Work instructions: Beginning with the line containing "Click the plain local folder illustration", transcribe every line exactly down to the last one in the records below, and drop the pictures.

Records to process:

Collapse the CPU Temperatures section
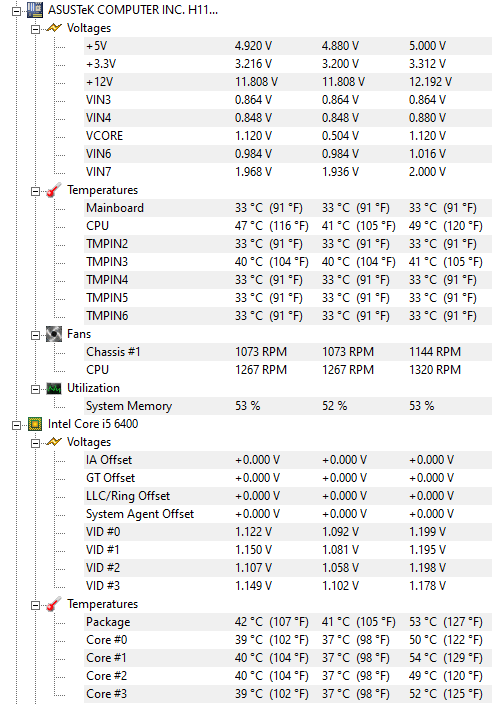 tap(35, 606)
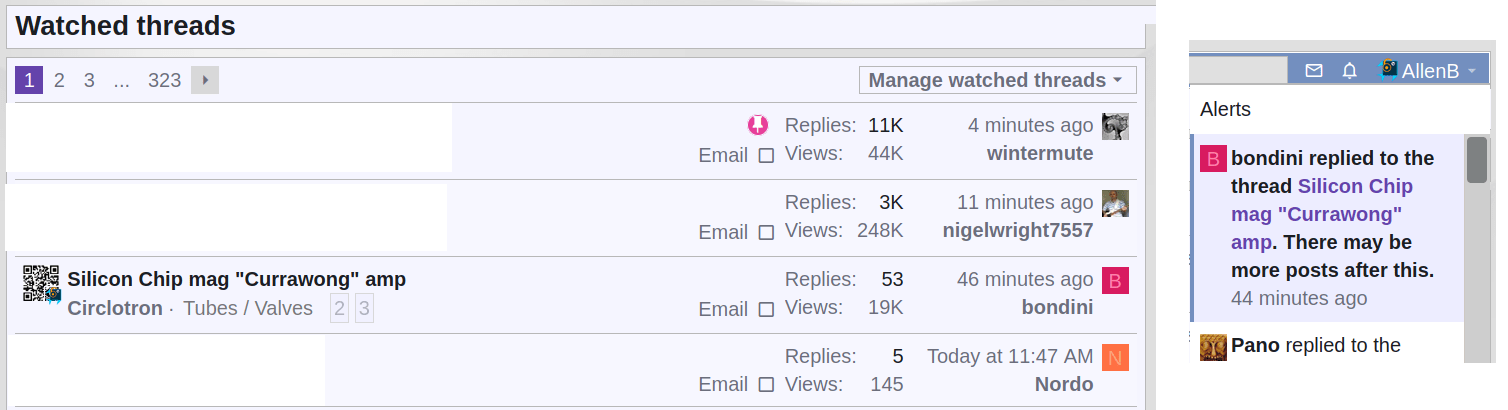Open wintermute's avatar thumbnail
The height and width of the screenshot is (410, 1508).
1115,126
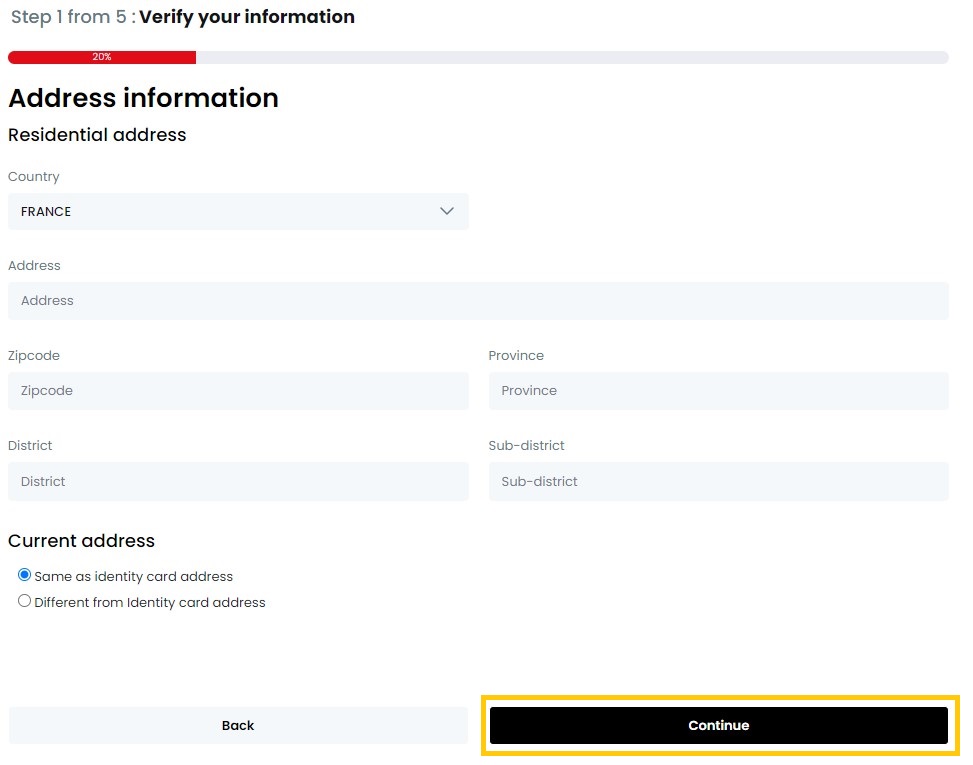Click the 'Current address' section heading
973x765 pixels.
point(81,541)
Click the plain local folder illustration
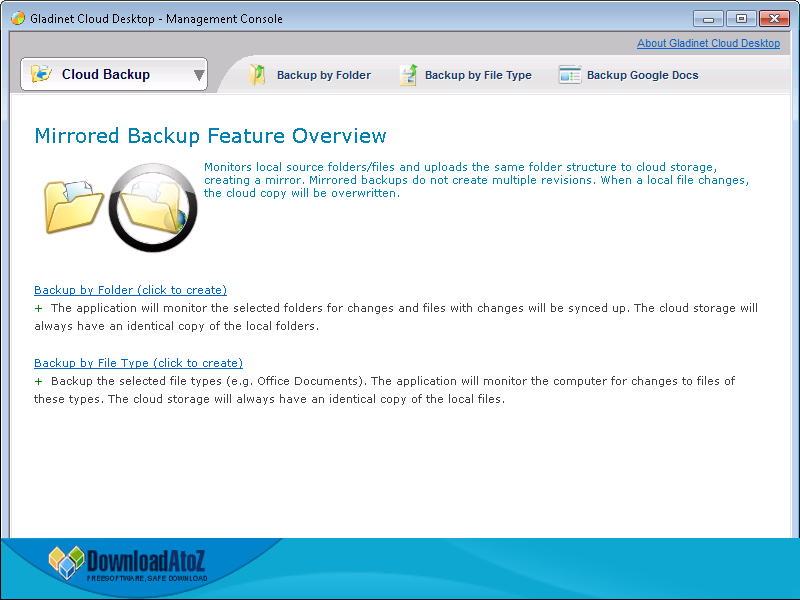Viewport: 800px width, 600px height. pos(72,203)
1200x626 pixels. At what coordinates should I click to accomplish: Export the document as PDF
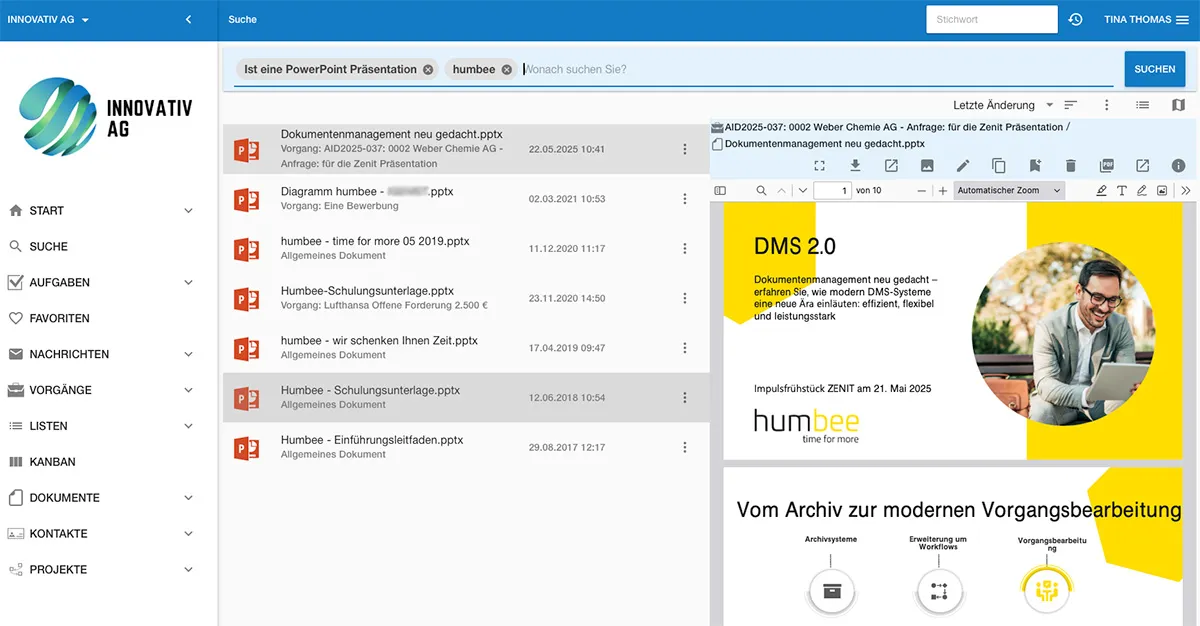pyautogui.click(x=1106, y=165)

Response:
Click the plain local folder illustration
Viewport: 800px width, 600px height. pos(72,203)
1200x626 pixels. At what coordinates should I click to accomplish: Export the document as PDF
pyautogui.click(x=1106, y=165)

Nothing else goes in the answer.